The trailblazing journalist Helen Thomas has died at the age of 92. Widely known as “the dean of the White House press corps,” Thomas became the first woman assigned to the White House full-time by a news service when she began to cover the Kennedy administration. She went on to cover every president since until controversial comments on the Israel-Palestine conflict forced her to retire in 2010. Throughout the two-term Bush administration, she asked some of the most critical questions in the White House press newsroom. She challenged the administration on issues including the Iraq War and its massive civilian toll, the threat of an attack on Iran, the refusal to sign a cluster bomb treaty, the ongoing killings of Afghanistan civilians, and its critical support for Israel’s attacks on Gaza and Lebanon. In July 2007, President George W. Bush reverted to a presidential press conference tradition he had long ignored: giving Thomas the first question.

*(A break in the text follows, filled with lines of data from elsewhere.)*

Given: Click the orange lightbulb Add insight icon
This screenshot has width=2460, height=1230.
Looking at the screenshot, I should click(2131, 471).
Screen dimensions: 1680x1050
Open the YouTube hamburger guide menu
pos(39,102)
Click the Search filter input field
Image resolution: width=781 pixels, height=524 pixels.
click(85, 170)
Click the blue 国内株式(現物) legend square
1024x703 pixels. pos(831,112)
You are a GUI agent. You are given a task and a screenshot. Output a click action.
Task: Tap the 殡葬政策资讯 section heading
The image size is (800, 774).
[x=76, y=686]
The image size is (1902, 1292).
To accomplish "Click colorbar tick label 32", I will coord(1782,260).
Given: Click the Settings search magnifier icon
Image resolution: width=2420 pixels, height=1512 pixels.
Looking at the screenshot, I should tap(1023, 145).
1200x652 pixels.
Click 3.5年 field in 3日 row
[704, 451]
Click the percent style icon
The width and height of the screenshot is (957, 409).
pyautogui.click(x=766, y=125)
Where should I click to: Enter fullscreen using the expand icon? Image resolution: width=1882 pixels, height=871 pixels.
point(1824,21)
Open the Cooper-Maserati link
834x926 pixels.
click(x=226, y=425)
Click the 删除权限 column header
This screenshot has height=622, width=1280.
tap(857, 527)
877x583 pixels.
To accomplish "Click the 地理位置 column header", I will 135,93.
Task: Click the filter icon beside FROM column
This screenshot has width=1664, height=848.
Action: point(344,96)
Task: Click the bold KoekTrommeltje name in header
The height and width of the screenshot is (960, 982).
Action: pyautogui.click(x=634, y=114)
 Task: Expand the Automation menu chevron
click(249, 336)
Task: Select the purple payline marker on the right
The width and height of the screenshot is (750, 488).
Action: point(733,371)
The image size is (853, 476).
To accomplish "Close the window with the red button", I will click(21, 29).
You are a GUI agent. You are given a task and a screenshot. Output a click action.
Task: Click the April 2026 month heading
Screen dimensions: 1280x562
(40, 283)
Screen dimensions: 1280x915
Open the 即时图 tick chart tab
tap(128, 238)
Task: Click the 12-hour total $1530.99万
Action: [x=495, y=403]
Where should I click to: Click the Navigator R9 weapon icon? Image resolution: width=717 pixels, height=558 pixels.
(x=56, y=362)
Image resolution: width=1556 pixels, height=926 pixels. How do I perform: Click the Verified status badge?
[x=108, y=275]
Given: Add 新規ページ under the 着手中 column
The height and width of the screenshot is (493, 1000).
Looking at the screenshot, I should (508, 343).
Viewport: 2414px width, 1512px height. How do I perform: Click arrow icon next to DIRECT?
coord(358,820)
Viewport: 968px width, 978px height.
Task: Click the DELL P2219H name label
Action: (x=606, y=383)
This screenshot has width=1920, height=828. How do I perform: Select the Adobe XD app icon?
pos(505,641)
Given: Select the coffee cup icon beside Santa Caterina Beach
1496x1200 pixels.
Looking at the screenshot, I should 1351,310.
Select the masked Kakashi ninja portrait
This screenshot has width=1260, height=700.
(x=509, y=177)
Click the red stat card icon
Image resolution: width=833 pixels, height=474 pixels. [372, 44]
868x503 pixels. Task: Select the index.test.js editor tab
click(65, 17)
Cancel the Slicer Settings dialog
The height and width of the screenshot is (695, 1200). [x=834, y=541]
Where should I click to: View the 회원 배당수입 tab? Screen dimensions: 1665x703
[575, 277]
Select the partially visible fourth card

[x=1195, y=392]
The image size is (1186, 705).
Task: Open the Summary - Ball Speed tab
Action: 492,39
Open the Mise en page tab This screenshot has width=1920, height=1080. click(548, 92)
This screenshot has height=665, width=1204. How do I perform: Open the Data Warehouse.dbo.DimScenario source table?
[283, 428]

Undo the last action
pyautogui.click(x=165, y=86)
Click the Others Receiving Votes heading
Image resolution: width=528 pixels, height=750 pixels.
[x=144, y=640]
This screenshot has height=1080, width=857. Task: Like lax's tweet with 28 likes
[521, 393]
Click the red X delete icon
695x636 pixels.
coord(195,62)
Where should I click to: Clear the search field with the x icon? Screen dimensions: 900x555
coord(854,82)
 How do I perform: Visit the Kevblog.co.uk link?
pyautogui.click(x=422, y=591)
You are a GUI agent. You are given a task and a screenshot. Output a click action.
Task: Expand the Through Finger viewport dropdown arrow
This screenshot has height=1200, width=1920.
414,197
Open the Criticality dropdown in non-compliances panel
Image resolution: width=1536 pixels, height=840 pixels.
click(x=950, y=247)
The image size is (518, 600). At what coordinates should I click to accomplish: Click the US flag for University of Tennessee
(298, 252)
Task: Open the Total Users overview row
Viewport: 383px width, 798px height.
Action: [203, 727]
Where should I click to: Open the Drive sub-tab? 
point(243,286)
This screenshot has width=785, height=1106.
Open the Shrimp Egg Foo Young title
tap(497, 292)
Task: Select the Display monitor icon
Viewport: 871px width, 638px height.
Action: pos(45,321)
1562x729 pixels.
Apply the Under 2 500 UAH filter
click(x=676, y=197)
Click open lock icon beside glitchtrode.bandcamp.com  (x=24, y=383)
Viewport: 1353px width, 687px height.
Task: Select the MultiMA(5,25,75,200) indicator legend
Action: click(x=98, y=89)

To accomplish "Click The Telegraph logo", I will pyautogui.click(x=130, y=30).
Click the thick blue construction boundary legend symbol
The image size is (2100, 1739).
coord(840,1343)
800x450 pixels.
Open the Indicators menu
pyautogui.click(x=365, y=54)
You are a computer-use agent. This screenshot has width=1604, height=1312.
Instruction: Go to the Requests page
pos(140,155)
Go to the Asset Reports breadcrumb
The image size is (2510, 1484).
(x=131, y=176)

President George W. Bush: “Now, I will be glad to answer a few questions, starting with Ms. Thomas.”
Helen Thomas: “Mr. President, you started this war, a war of your choosing, and you can end it alone, today, at this point, bring in peacekeepers, U.N. peacekeepers. Two million Iraqis have fled their country as refugees. Two million more are displaced. Thousands and thousands are dead. Don’t you understand? You have brought the al-Qaeda into Iraq.”
President George W. Bush: “Actually, I was hoping to solve the Iraqi issue diplomatically. That’s why I went to the United Nations and worked with the United Nations Security Council, which unanimously passed a resolution that said disclose, disarm or face serious consequences. That was the message, a clear message to Saddam Hussein. He chose the course.”
Helen Thomas: “Didn’t we go into Iraq…”
President George W. Bush: “It was his decision.”
Earlier that year, Democracy Now! interviewed Thomas at the Media Reform Conference in Memphis. I asked her for her take on the consolidation of media control by a small number of corporations.
Helen Thomas: “I’d tell them, forget about all those profits, and help the country, that the media should be a public service. You cannot have a democracy without an informed people. And that should be their role. They can make their money everywhere else.”